Frankfurt/Bonn/Hamburg (AP/ dpa) — Zur Entsorgung des Plastikmülls will das in finanzielle Bedrängnis geratene Duale System Deutschland (DSD) jetzt die Kommunen zur Kasse bitten. Dies kündigte DSD-Geschäftsführer Wolfram Brück an. Er rechne aber damit, daß sein Unternehmen bis 1996 in der Lage sein werde, die anfallenden Verpackungskunststoffe zu verwerten. Schon im nächsten Jahr stünden zusätzlich bis zu 150.000 Tonnen Recycling- Kapazität zur Verfügung.
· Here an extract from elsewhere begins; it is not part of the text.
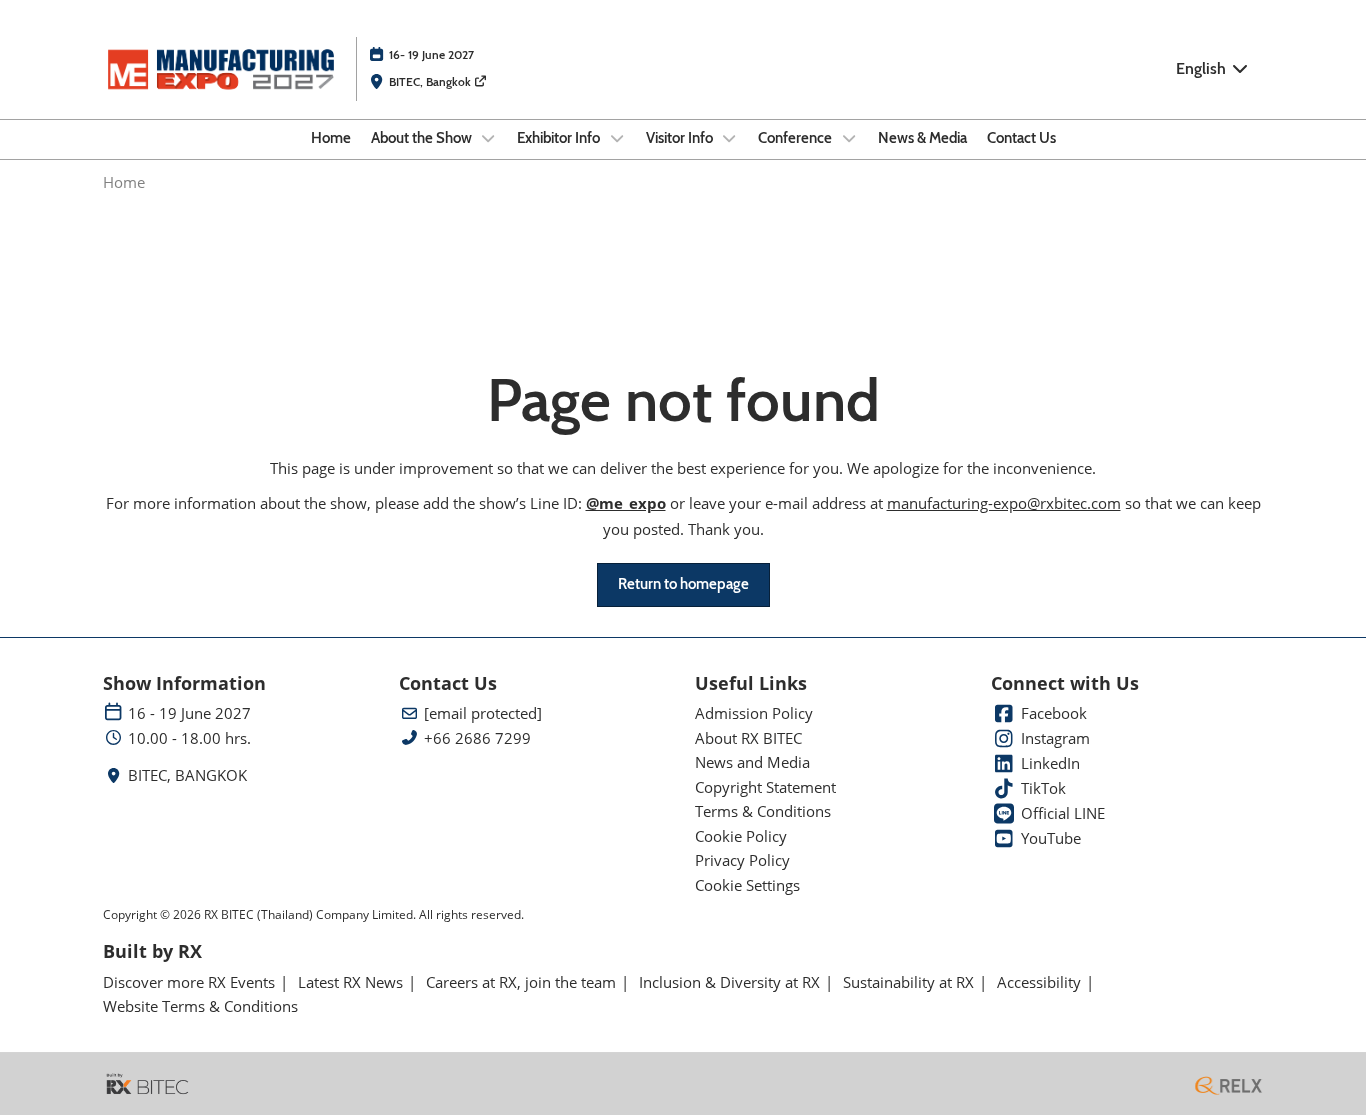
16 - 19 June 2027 (189, 713)
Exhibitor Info (560, 138)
Bei einem Scheitern des Dualen Systems mit dem Grünen Punkt drohte Bundesumweltminister Klaus Töpfer unterdessen Industrie und Handel damit, die Verpackungsverordnung in ihrer ursprünglichen Fassung in Kraft zu setzen. Dies hieße, daß der Plastikmüll von den Läden zurückgenommen werden muß. Eine Abschaffung des Grünen Punktes lehnte Töpfer aber ab: „Dann sind wir genau wieder da, wo wir angefangen haben, ohne Kreislaufwirtschaft.“

Die Industrie einigte sich am Freitag darauf, dem DSD finanziell unter die Arme zu greifen. Die Hersteller, die den Grünen Punkt auf ihre Verpackungen drucken, sollen zwei Monatsbeiträge für die Lizenz vorauszahlen. Dies ergebe ein Darlehen von 160 Millionen Mark.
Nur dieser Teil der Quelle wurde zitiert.